What this task involves
Take the lines from the line containing "Given: Open browser extensions icon" through the end of the entries and output them exactly, with no pictures and nothing more.

Supplied information
# # # #

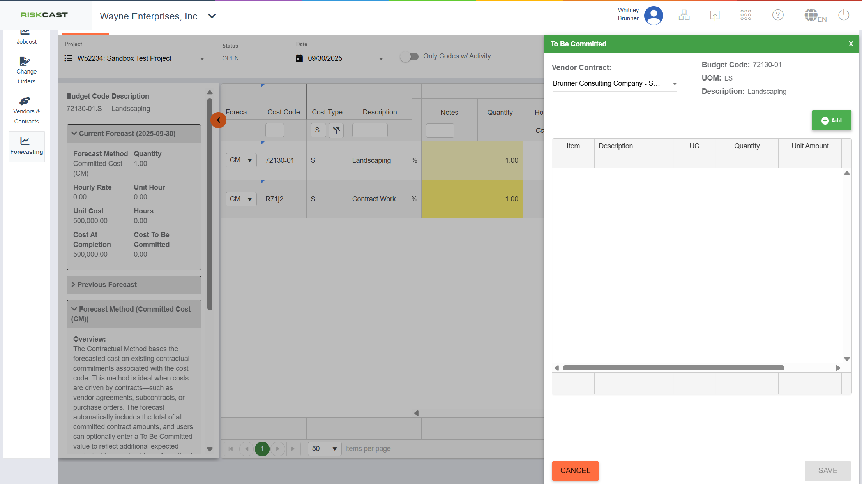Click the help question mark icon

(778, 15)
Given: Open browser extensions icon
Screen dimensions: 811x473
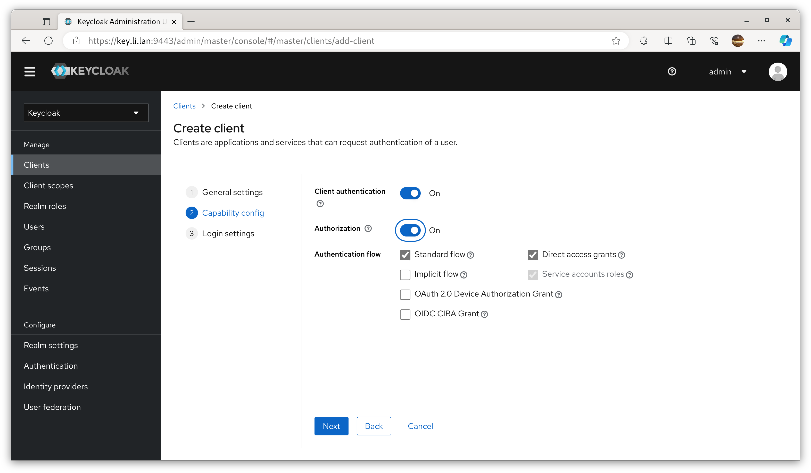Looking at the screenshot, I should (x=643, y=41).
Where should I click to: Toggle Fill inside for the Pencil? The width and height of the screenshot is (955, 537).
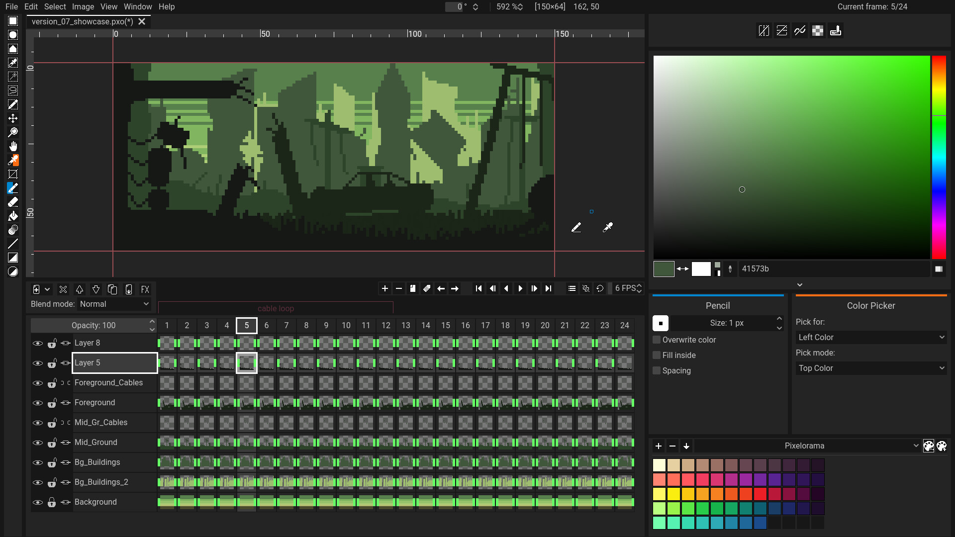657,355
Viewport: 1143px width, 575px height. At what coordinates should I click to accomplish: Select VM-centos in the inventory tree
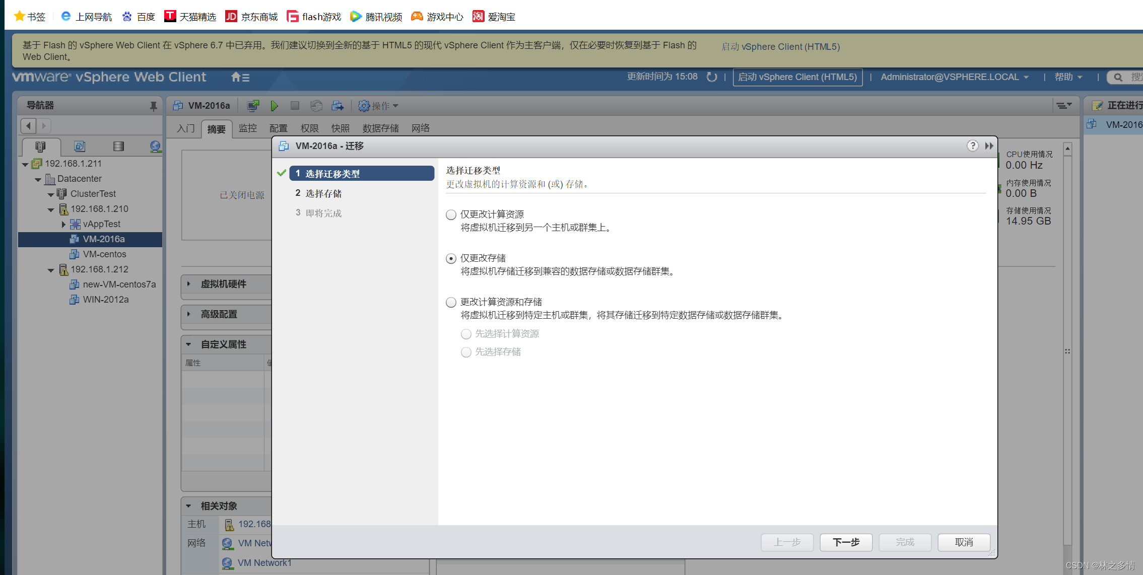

# # # #

Exercise output
Given: Open browser extensions icon
Screen dimensions: 811x473
Looking at the screenshot, I should (x=643, y=41).
Where should I click to: Toggle Fill inside for the Pencil? The width and height of the screenshot is (955, 537).
657,355
Viewport: 1143px width, 575px height. At what coordinates should I click to accomplish: Select VM-centos in the inventory tree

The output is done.